Ensuite... le travail du dentiste est terminé, et le patient a retrouvé un vrai sourire esthétique ainsi qu’une fonction adéquate. Néanmoins, lorsque le problème avait pour origine une abrasion, le port d'une gouttière de protection nocturne reste obligatoire. Après tant de travaux, longs, délicats et pour le moins onéreux (jusqu'à plusieurs milliers d'euros), il serait en effet "dommage" de recommencer à reproduire un phénomène d'usure dentaire...

"Les prothèses en céramique qui ont été posées sur les dents ne sont pas destinées à subir une érosion démesurée. Elles sont posées sur des dents fragilisées au départ. Continuer à prendre des risques indus serait d'autant plus regrettable qu'une nouvelle érosion ne permettrait sans doute plus de faire appel à des techniques de collages. Les patients doivent donc rester sensibilisés, motivés, rester impliqués dans la suite et dans l'évolution de leurs traitements", remarque le praticien. Dans le cas décrit par l'article, un an après la fin du traitement, aucune complication n'entachait la satisfaction du patient...

Les statistiques actuelles montrent que cette approche en 3 étapes donne de bons résultats à 5 ans, avec un taux de succès comparable aux techniques de prothèses auxquelles il était fait appel avant que les collages ne changent le visage de la dentisterie. "Les chiffres démontrent que, même sur des dents très abimées, les collages ne sont pas à risque d'échec", insiste le Pr Vanheusden. Les techniques préconisées ici sont-elles supérieures aux procédures "traditionnelles"? Pour le moment, faute de recul, on ne peut l'affirmer. Pourtant, le chef du département de dentisterie en est persuadé. "Une couronne reste bien plus agressive qu'un collage : pour poser cette dernière, il faut par exemple enlever près de controle usure3 fois plus de tissus près de la gencive que pour un collage de facette.
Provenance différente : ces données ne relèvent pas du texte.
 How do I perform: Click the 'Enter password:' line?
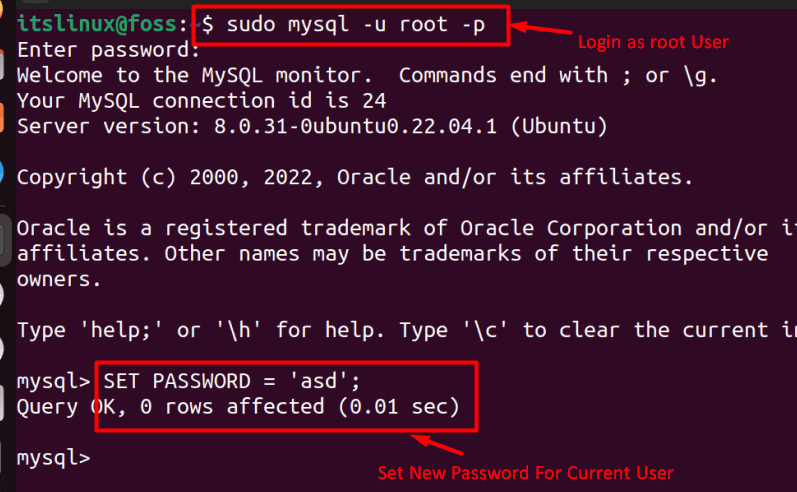pos(108,50)
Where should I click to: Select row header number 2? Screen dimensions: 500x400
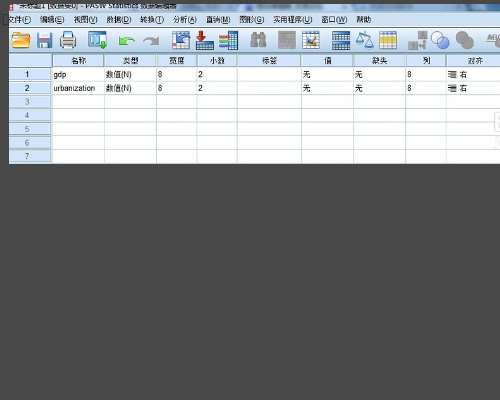(x=30, y=88)
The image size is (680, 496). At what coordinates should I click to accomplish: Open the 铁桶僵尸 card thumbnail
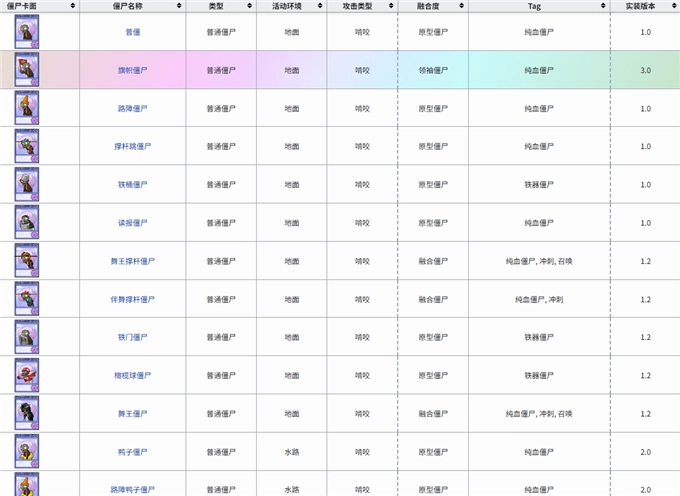tap(27, 184)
Sur un plan biologique, les facettes collées sont également nettement moins agressives. Elles représentent un progrès immense, permettant de réaliser de belles choses, même sur des cas très avancés."
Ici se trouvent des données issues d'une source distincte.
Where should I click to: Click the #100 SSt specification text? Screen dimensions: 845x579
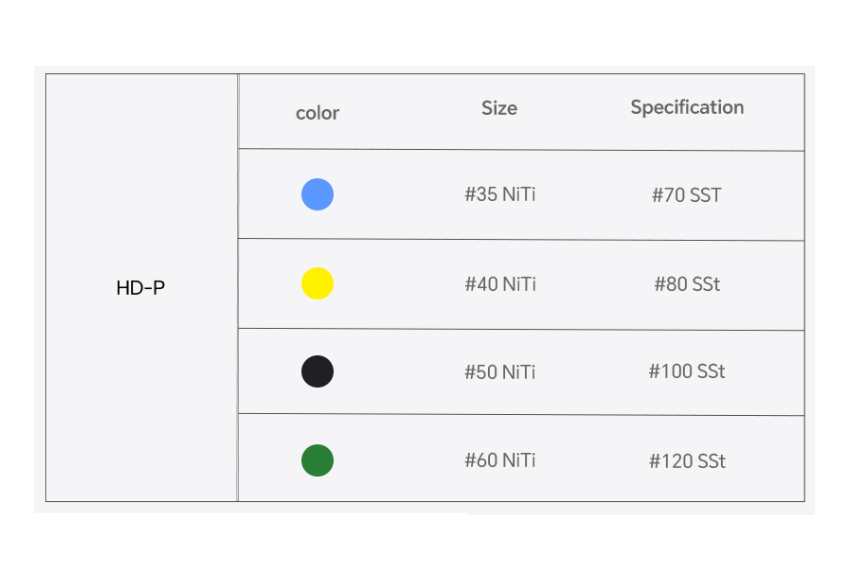click(687, 372)
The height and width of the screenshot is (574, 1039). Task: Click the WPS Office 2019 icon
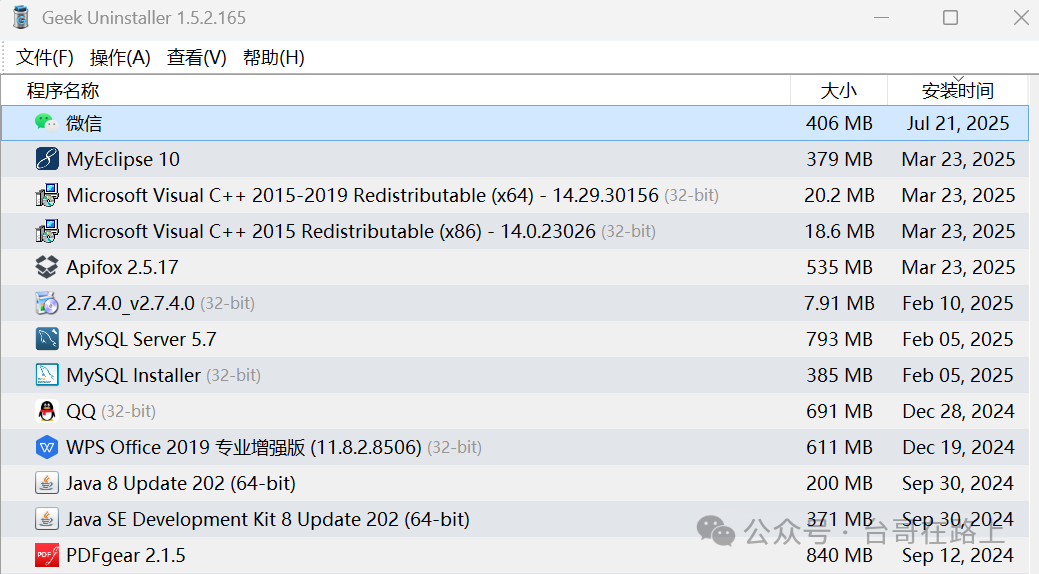pos(46,447)
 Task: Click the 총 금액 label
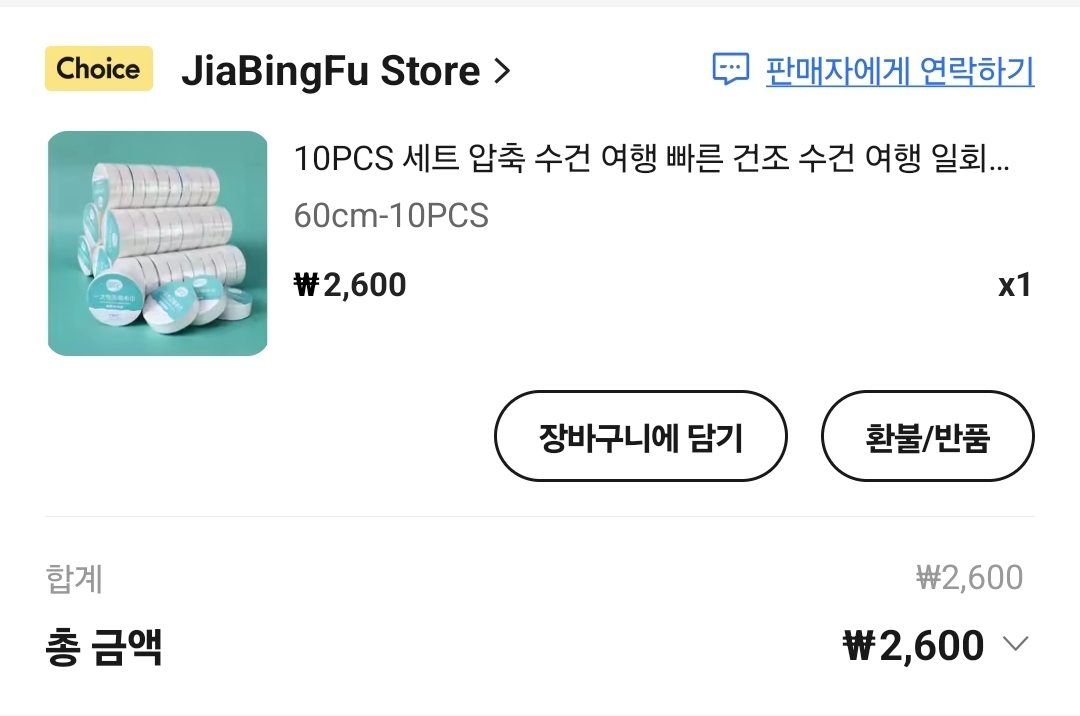tap(104, 646)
Actuellement, face aux difficultés que représente la prise en charge des cas d'usure dentaire avancée, un grand nombre de dentistes préfèrent envoyer les patients concernés dans les services universitaires comme celui du Pr Vanheuspen. D'autres suivent les formations et les recyclages proposés (par exemple, à Liège), afin de se familiariser avec le protocole à suivre scrupuleusement. Certains l'appliquent déjà. Dans tous les cas, ce qui importe, c'est que le message passe : l'usure ou l'érosion dentaire doivent être prises en charge aussi rapidement que possible dans les cabinets dentaires ou par un service spécialisé. Et même pour les situations critiques, il existe des solutions, efficaces. La démonstration que l'usure n'a pas toujours le dernier mot ?

(1) Vanheusden, Alain , Approche prothétique rationnelle et conservatrice d'usure dentaire avancée, in Revue d'Odonto-Stomatologie [=ROS] (2014), 43(3), 251-268 Septembre 2014.